I am looking to configure a single ASA with a primary and backup/ redundant VPN.

The VPN remote endpoints will be a Cisco 3825 IOS router. I am aware of the

crypto map map-name seq-num set connection-type originate-only command and specifiy a number of Endpoints. But it appears this only works asa-asa.
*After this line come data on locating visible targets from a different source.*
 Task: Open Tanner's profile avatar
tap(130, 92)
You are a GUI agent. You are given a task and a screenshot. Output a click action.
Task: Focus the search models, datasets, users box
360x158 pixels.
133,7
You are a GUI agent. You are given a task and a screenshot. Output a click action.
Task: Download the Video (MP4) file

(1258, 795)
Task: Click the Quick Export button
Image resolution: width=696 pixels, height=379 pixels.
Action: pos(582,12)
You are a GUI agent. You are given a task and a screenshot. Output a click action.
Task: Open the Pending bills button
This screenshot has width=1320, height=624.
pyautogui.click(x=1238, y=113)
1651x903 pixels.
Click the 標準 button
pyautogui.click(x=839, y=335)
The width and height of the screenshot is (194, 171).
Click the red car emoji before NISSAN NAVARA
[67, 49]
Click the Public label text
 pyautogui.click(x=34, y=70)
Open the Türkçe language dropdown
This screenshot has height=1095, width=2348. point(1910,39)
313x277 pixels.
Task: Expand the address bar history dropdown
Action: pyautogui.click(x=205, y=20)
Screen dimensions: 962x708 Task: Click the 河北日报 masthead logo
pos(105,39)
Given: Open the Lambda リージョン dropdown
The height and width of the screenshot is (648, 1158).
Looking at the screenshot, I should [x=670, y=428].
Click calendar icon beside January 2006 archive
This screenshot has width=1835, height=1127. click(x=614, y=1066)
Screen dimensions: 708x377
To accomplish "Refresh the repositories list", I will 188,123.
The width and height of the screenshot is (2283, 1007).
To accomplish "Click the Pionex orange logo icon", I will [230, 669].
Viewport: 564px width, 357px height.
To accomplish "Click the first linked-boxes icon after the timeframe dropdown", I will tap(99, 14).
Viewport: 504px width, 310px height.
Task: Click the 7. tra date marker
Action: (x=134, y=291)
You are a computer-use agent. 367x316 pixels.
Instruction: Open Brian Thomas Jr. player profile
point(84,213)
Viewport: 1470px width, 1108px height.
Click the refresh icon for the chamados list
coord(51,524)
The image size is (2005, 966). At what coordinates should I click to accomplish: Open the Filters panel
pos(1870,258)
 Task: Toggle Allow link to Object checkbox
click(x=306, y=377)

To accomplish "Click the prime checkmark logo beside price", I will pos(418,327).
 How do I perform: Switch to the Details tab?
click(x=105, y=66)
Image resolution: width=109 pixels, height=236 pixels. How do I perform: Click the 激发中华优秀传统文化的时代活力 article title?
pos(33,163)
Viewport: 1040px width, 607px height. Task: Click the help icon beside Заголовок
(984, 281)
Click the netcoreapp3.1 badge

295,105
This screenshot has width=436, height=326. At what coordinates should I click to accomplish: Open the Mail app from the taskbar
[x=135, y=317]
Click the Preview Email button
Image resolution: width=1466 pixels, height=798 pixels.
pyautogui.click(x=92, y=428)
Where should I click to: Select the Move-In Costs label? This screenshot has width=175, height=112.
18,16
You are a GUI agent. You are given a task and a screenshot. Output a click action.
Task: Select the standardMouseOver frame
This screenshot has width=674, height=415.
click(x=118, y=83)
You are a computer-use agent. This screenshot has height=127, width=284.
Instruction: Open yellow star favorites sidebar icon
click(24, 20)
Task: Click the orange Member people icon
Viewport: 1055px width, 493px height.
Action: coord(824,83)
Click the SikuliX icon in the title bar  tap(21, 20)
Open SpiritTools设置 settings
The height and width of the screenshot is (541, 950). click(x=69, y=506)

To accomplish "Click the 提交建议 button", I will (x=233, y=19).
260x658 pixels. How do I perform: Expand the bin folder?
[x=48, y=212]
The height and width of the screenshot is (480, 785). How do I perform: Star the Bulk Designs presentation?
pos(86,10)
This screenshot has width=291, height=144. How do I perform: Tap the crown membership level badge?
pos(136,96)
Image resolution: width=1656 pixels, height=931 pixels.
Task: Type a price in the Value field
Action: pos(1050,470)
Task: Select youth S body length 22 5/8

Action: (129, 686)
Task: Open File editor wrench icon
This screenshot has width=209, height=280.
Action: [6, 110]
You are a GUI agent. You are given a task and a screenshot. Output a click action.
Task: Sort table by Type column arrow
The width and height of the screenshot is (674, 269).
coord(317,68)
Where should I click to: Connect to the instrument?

I have also tried this to no avail

crypto map outside_vpn 11 match address VPN-TO-CUSTA

crypto map outside_vpn 11 set peer CUSTA_ENDPOINT_A

crypto map outside_vpn 11 set transform-set strong

crypto map outside_vpn 12 match address VPN-TO-CUSTA

crypto map outside_vpn 12 set peer CUSTA_ENDPOINT_B

crypto map outside_vpn 12 set transform-set strong

bear in mind that the remote endpoints are different IPs on differet boxes.

Can someone help me here.

TIA

Stephen

========================== http://www.rconfig.com A free, open source network device configuration management tool, customizable to your needs! - Always vote on an answer if you found it helpful

Ivan Martinon · ‎01-22-2009

You need to create an SA from public ip of ASA to RouterA and public ip of ASA to RouterB to make this work, tunnel should be set to Originate only on your ASA. On your routers, you also need to define an SA fro public of routerA to ASA public, and from Public of RouterB to ASA too (SA=Crypto ACL) as far as I remember this is what you need, since ASA creates SA's to the peers as soon as you have the originate only setup. Another ASA will do it automatically but with routers you need to do it manually.